1
votes

I need to be able to draw a bitmap that is at a specific resolution (~40 DPI), on screen using GDI, and also be able to replicate spacing between each pixel. The space is a fraction of the pixel size, but it is noticeable to the eye.

Is there anyway to setup the Graphics class or a Bitmap to have it insert "white space" between drawn pixels? Before I go after writing the complicated code to do it myself, I'd like to make sure there isn't some setting I'm missing somewhere.

2
What is white space between pixels?EFraim
Would you accomplish the same thing by simply resizing the graphic? Depending on your environment (asp.net and C# or VB I presume by your tags) there are simple functions you can call to end up with a resized bitmap. Perhaps not to your specific expectation but often good enough, depending on the nature of the source image and the sizes you're going to and from.Bob Kaufman
@EFraim - I'd like the spacing to be adjustable... so its really not important. It ought to be enough that its less than the size of a real pixel on the display. @Bob Kaufman - As I mentioned in a comment below, I'm trying to emulate an old looking LCD display which has a low resolution, with spaces between the pixels, so doing a simple resize doesn't cut it, because the resulting pixels "butt up" against each other.Nick

2 Answers

1
votes

It sounds like you want to stretch an image from 40 dpi up to the ~110 dpi of a monitor, but rather than expanding the pixels, still only draw 40 pixels per inch and have the rest be white.

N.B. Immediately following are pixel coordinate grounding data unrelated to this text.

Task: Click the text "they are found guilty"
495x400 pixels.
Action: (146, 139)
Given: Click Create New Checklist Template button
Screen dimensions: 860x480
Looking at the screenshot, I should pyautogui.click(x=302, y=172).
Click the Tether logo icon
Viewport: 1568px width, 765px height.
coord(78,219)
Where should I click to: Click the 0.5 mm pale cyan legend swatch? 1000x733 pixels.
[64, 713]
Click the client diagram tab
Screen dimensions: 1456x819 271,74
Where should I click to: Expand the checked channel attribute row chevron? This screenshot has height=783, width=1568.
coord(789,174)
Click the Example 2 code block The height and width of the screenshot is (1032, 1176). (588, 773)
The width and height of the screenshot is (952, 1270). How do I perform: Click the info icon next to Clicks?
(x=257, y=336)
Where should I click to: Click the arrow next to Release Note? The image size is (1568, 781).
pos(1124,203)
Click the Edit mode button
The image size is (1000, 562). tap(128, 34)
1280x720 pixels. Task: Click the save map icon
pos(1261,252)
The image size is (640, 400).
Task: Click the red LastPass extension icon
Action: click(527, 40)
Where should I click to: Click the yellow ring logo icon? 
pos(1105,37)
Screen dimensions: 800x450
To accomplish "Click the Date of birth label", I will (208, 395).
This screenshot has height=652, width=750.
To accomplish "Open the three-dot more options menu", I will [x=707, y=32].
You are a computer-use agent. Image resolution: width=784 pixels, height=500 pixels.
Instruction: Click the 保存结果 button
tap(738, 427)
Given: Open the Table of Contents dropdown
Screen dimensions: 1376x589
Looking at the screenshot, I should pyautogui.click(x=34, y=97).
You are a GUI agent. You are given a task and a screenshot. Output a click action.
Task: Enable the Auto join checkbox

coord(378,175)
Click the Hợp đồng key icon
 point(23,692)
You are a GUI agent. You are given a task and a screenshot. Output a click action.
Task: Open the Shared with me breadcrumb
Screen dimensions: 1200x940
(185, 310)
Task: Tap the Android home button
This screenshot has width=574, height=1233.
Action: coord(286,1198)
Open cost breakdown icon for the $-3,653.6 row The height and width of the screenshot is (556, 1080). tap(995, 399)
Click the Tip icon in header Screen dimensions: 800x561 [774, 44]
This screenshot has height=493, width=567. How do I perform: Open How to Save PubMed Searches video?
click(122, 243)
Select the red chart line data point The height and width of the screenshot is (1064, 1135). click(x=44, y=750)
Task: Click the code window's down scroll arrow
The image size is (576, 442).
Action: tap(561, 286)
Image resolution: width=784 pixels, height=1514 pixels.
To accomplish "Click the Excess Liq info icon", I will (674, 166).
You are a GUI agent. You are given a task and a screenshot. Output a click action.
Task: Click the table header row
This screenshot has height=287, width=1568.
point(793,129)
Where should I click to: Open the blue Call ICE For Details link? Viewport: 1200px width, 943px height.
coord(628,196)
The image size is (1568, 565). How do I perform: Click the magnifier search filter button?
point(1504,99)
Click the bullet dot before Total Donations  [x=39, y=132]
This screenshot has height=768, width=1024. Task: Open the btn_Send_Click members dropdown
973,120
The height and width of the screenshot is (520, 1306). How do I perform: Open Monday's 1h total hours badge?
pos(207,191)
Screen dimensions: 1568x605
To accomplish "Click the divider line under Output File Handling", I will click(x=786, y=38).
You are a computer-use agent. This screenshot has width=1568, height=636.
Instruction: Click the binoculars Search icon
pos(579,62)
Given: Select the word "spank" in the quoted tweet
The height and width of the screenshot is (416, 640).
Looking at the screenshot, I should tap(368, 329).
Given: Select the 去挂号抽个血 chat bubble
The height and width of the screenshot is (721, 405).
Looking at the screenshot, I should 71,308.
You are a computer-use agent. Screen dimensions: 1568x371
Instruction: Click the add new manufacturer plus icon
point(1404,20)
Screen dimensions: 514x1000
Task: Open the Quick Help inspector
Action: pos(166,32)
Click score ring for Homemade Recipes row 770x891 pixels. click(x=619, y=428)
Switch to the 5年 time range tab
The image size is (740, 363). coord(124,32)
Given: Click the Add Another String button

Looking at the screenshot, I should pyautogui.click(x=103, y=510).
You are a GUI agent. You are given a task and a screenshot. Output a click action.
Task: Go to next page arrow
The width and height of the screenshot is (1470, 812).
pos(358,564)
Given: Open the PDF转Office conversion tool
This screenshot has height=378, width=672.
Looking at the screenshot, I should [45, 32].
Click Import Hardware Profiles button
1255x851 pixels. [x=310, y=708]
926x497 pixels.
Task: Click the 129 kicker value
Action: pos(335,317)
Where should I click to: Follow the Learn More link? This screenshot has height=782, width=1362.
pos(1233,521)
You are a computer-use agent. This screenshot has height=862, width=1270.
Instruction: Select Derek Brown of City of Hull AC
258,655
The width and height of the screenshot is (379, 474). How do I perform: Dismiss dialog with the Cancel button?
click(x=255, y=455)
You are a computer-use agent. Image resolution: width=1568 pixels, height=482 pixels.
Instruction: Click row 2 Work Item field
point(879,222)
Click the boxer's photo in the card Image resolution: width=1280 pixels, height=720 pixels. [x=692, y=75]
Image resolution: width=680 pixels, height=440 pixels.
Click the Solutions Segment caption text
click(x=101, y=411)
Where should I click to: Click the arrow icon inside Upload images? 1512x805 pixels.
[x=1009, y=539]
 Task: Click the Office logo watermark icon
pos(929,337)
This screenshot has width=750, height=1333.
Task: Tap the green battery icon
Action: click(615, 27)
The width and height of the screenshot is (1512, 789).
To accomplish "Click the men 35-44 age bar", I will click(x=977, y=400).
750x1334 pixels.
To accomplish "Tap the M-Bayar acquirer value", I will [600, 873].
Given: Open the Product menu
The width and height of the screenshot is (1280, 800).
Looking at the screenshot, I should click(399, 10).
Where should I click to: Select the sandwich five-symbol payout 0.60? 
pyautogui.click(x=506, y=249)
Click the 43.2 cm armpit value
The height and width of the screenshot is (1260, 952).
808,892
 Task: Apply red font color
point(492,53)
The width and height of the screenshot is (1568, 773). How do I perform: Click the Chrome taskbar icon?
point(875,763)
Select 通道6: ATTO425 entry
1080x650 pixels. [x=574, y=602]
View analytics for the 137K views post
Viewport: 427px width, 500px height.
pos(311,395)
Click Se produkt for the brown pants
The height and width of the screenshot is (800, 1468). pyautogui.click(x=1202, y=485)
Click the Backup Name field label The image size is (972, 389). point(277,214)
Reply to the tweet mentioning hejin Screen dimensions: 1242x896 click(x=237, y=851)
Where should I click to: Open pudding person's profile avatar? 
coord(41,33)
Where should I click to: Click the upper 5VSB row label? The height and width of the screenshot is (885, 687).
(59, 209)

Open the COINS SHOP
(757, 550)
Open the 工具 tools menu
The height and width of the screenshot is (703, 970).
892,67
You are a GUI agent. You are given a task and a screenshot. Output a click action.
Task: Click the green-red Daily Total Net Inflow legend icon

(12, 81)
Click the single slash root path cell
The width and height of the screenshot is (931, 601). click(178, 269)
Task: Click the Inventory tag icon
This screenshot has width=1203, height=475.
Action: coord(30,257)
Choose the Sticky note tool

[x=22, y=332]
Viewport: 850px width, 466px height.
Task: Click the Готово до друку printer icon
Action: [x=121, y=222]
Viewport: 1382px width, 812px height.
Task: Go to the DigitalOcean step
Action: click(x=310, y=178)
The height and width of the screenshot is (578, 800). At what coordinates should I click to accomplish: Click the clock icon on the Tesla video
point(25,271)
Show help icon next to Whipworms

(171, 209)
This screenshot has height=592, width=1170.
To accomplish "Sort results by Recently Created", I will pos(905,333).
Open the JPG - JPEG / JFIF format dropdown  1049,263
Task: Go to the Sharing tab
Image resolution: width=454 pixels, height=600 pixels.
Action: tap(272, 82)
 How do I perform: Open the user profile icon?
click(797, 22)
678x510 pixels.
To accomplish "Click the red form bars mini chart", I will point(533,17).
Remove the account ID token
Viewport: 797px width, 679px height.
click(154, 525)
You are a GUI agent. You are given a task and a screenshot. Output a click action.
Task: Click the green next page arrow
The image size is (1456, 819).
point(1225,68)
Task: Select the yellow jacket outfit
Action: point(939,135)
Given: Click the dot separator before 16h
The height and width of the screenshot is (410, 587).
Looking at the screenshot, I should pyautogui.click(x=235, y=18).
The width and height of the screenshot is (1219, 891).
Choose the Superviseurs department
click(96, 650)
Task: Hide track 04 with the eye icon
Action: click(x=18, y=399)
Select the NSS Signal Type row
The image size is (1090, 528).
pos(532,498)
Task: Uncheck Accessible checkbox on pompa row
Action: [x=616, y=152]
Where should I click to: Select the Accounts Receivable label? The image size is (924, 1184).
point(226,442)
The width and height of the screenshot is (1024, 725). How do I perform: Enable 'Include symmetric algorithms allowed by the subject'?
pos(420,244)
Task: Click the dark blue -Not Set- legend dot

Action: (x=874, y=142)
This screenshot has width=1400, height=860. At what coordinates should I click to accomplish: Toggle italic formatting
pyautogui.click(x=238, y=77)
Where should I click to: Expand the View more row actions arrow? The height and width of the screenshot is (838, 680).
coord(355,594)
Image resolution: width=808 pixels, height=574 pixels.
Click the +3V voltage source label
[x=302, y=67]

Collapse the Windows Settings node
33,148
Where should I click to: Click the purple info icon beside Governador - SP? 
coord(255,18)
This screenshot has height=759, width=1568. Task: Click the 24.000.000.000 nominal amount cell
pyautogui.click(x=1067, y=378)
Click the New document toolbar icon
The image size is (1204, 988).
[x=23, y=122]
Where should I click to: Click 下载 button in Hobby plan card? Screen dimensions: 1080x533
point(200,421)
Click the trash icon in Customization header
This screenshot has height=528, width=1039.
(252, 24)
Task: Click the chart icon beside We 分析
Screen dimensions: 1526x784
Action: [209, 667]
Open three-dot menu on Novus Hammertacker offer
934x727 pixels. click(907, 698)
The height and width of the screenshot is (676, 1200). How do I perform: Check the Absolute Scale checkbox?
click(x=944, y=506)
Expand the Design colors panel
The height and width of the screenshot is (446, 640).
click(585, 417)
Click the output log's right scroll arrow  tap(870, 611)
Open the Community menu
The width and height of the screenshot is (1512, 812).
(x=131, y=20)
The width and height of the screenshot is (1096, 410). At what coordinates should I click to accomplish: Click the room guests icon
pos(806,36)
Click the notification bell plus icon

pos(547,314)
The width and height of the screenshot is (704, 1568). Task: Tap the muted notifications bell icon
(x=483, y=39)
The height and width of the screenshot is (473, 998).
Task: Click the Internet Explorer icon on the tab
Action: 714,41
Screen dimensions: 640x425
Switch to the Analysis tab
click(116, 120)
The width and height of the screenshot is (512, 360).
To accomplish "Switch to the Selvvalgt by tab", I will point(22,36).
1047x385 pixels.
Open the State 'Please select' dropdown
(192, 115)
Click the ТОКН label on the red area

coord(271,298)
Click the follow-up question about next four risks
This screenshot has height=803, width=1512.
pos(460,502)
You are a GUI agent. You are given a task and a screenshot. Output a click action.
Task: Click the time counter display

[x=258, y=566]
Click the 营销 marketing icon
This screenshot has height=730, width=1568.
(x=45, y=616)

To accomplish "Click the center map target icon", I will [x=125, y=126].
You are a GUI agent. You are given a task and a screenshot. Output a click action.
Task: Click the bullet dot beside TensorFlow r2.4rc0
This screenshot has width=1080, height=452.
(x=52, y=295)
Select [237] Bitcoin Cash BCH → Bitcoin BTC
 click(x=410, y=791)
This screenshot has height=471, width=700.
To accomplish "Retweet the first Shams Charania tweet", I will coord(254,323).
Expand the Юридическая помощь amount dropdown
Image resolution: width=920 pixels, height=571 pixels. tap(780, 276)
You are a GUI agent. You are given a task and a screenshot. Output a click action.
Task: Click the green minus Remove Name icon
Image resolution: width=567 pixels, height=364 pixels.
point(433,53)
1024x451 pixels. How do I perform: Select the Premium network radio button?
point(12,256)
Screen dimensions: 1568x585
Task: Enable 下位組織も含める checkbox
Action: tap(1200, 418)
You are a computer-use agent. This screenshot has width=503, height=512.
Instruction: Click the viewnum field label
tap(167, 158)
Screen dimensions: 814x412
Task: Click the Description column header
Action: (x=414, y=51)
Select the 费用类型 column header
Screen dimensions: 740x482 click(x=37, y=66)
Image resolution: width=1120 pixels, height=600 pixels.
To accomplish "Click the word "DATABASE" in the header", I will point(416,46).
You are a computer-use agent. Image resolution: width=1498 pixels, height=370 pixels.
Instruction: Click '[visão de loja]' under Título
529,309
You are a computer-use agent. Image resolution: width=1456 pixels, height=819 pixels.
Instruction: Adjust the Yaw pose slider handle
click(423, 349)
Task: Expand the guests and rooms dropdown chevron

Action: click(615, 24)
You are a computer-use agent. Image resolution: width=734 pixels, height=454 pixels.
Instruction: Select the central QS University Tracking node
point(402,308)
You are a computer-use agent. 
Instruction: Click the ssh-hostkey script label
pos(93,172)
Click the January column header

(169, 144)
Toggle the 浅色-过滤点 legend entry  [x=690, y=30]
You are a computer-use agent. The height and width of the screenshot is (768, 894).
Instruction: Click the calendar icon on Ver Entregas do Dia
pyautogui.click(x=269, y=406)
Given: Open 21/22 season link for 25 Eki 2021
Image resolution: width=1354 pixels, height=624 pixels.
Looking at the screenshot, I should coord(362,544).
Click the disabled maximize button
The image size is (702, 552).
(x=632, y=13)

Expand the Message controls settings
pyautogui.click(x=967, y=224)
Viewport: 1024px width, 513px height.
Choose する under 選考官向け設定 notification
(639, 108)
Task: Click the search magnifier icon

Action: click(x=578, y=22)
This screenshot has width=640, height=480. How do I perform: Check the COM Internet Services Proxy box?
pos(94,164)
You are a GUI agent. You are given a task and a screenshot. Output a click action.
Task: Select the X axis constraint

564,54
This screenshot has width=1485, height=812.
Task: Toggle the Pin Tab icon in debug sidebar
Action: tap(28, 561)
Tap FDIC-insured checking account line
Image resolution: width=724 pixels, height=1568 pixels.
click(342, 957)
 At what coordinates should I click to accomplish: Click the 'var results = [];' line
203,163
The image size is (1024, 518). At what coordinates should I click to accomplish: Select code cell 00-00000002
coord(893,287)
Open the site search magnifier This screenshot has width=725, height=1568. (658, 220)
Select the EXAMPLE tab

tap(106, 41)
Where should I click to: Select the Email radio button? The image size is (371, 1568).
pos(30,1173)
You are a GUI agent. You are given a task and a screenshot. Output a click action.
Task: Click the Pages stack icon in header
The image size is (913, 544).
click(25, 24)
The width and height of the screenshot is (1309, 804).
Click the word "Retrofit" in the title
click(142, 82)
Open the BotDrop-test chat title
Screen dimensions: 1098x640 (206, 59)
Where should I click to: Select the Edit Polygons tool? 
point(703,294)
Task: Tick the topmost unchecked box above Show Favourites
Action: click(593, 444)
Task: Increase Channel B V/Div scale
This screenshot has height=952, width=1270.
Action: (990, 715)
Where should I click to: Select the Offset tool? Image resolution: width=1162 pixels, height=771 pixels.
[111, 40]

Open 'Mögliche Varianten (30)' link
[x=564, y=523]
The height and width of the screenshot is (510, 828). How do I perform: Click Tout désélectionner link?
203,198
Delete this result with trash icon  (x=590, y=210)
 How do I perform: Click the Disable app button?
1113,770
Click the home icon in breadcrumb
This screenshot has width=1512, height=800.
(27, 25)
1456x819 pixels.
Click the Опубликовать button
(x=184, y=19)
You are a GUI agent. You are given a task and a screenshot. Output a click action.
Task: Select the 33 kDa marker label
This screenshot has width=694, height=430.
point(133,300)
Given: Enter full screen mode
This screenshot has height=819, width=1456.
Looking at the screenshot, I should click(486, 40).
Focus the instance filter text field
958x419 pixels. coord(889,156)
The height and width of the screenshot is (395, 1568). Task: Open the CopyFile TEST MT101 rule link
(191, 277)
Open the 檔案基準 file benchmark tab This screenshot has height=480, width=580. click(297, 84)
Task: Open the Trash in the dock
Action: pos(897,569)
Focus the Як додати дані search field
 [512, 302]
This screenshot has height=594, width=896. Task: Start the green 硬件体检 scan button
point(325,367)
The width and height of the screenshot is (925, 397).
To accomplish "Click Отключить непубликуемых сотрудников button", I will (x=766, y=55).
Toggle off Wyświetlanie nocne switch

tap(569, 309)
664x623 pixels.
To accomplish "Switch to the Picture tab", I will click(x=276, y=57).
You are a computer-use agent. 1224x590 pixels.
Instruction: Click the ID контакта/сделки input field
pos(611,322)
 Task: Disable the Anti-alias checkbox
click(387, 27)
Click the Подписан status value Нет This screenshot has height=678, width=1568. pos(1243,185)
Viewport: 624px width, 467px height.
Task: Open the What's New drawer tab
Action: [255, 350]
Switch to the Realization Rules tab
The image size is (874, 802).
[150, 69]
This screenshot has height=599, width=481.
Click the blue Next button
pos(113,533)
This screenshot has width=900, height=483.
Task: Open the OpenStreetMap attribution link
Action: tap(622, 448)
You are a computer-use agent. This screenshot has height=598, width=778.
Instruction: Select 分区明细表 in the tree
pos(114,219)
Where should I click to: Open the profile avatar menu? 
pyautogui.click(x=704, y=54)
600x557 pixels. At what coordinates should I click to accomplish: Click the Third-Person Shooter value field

I don't know of anything in GDI that does this. Also, it'll look really bad unless you do integer scaling - i.e. exactly one or two white pixels for every pixel in the original bitmap, which will severely limit your options for the final size. You might be able to tweak that a bit by using subpixel rendering (e.g. ClearType), but that'll be even more specialized code (and monitor-specific!) you'll have to write. As it stands now, you're probably going to have to construct a new bitmap pixel-by-pixel.

You can get reasonably close by creating a new bitmap that is 3x3 times the size of your source bitmap, painting it white, and (pseudocode)

foreach(point p in oldBitmap)
{
    // draw a 2x2 box into every 3x3 box
    newbitmap.DrawBox(p.x * 3, p.y * 3, 2, 2, p.Color); 
}
DrawBitmap(target, newbitmap)

You might want to add some single-pixel adjustments to get a nice white border around the edge.

This still leaves 5/9 of your pixels white, meaning you'll have a very washed-out image.

Are you trying to emulate an old display or something?

0
votes

A Bitmap in .Net doesn't have any logical conception of the space between pixels. I think you'll have to write this yourself. When you do this, make sure you access the data using the Bitmap's LockBits method - SetPixel and GetPixel are unbelievably slow.

Update: I'm so bored today I want to write this for you. If no one else has a good answer, I'll do it after lunch.